On November 10th, in response to the growing threat and number of cyberattacks, the European Union announced its Cyber Defence Policy.
The policy is said to "enhance cooperation and investments in cyber defence to better protect, detect, deter, and defend against a growing number of cyber-attacks."
"Cyberspace has no borders." the bloc continues.
"Recent cyber-attacks on energy networks, transport infrastructure and space assets show the risks that they pose to both civilian and military actors."
Four pillars of action are stated in the policy.
Act together for a stronger EU cyber defence
Secure the EU defence ecosystem
Invest in cyber defence capabilities
Partner to address common challenges
Through these themes, the EU hopes to secure critical infrastructure, public and private data, and free and open access to the internet for its citizens in an increasingly contested cyberspace.

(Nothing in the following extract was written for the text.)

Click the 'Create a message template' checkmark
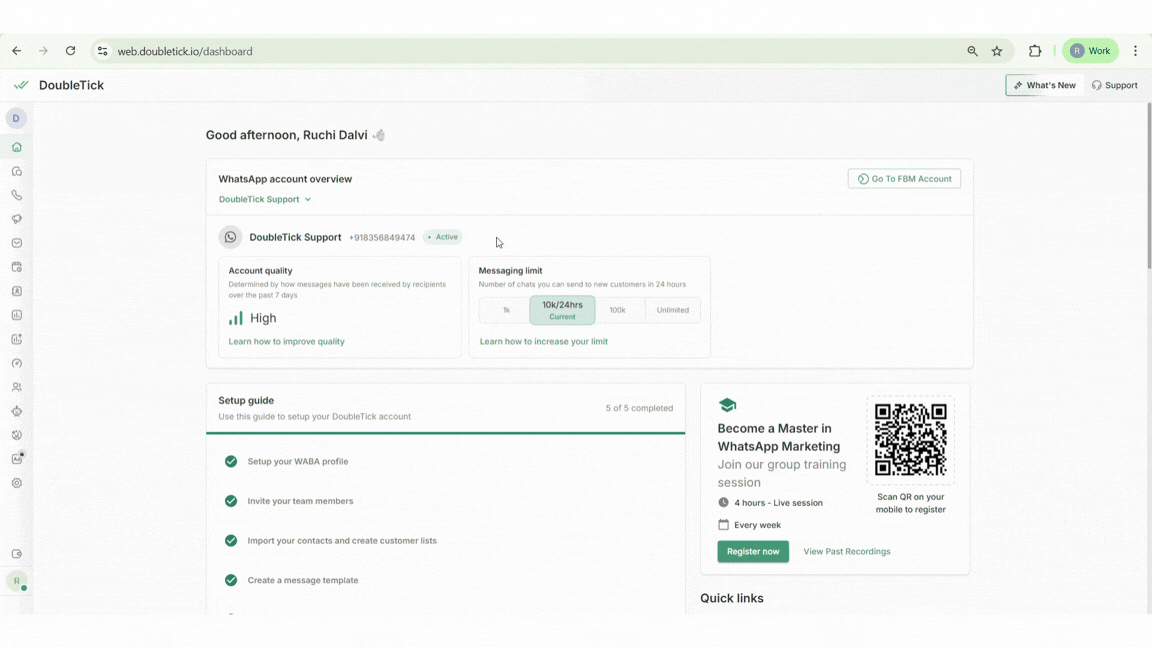Screen dimensions: 1152x648 click(x=231, y=580)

The Russia-Ukraine War has, of course, played a very real part in the development of this policy.
NATO countries have already been providing Ukraine with military assistance in fending off cyberattacks.
With this policy, the EU is reinforcing its commitment to a collaborative effort to defend information assets within its own territory.
With the first malware-attributed death confirmed recently in Germany, and the rate of cyberattacks only ever increasing, the risk of catastrophic infrastructure damage, disrupted financial systems, and loss of life is becoming more and more likely.